A resposta pode estar na forma como o sistema imunitário muda ao longo da infância e é especialmente frágil nos primeiros meses de vida. Nos primeiros meses de vida, os anticorpos maternos, transferidos durante a gestação, são responsáveis pela proteção imunitária dos bebés mais pequenos contra algumas infeções virais. Ou seja, “não é uma resposta da criança, mas uma transferência materna”, descreveu Manuel Vilanova, imunologista do Instituto de Ciências Biomédicas Abel Salazar, ao Observador.
À medida que a criança vai crescendo, aumenta a quantidade de linfócitos — um tipo de glóbulos brancos que defende o organismo dos agentes estranhos através da produção de anticorpos e outras substâncias —, o que promove “uma resposta imunitária mais agressiva aos agentes patogénicos infeciosos” e menos dependente dos anticorpos transferidos inicialmente pela progenitora.

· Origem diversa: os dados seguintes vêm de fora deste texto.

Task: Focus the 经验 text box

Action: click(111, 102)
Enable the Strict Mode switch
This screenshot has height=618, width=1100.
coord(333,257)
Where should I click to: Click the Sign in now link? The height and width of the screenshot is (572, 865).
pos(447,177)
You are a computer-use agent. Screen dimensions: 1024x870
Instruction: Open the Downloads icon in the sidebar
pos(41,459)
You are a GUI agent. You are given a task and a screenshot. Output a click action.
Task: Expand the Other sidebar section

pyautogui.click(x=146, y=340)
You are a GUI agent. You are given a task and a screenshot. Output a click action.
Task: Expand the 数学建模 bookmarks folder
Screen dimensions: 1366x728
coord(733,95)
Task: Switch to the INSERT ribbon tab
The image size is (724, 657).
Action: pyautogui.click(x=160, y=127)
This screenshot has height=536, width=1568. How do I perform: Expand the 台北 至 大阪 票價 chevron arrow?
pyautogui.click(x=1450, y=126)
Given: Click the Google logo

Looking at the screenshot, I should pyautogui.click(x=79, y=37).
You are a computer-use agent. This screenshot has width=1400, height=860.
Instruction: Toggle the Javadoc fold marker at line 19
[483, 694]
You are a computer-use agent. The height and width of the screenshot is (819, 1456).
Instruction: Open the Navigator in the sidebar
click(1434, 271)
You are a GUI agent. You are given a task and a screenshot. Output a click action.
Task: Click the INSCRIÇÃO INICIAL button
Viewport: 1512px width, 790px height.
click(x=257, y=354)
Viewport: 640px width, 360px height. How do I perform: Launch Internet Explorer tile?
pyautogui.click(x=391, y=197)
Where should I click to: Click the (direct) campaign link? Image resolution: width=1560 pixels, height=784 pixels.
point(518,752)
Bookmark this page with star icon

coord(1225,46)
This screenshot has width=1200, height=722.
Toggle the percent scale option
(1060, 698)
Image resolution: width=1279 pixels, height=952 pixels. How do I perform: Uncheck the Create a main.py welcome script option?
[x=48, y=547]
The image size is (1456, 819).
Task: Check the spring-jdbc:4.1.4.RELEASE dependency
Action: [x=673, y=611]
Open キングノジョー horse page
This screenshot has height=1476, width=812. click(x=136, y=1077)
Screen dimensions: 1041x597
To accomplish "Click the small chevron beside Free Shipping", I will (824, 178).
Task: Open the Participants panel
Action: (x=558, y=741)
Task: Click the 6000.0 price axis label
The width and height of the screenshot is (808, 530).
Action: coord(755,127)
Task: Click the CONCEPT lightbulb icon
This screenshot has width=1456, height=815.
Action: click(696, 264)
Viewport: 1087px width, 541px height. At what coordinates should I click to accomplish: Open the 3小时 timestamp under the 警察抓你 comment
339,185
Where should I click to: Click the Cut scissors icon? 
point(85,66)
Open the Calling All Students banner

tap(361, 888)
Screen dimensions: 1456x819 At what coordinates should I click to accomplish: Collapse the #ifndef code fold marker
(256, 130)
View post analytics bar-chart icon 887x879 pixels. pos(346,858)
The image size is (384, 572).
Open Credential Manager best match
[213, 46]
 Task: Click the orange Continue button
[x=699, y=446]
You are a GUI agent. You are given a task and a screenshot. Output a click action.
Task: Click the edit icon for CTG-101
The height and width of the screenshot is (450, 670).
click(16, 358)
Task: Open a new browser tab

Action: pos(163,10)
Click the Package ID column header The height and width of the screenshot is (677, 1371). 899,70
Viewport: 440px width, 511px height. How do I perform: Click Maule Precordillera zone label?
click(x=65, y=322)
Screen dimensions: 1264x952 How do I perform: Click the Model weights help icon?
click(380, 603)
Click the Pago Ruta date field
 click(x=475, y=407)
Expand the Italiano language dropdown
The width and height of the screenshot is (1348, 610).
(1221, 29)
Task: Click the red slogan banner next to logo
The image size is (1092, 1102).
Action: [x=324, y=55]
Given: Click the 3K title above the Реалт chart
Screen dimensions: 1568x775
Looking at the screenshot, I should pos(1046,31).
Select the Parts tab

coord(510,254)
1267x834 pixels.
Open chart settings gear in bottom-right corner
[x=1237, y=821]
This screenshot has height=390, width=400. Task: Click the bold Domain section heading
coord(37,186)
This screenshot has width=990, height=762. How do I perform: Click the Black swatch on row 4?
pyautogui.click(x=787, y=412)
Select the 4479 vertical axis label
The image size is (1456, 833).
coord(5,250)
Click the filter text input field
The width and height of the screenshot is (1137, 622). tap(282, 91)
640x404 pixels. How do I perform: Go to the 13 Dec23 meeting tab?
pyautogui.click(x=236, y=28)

Esses linfócitos são amadurecidos num órgão chamado timo. À medida que a idade avança, o timo vai-se desenvolvido e os linfócitos começam a ser produzidos a um ritmo progressivamente maior. Estas células “irão constituindo e preservando a memória imunológica a esses agentes”: “O nosso sistema imunológico fica assim melhor equipado para responder a agentes patogénicos recorrentes, como alguns vírus”, explicou Manuel Vilanova.
No entanto, a partir de certa altura, o timo vai regredindo com a idade e produzindo cada vez menos dessas células. Por isso, é possível que os bebés de até um ano e os idosos estejam mais vulneráveis: no início da vida, a glândula ainda não está totalmente desenvolvida; e no fim está cada vez mais encolhida.
Mas esta é uma hipótese que está por validar: “Não foi ainda adequadamente investigada no contexto desta doença”.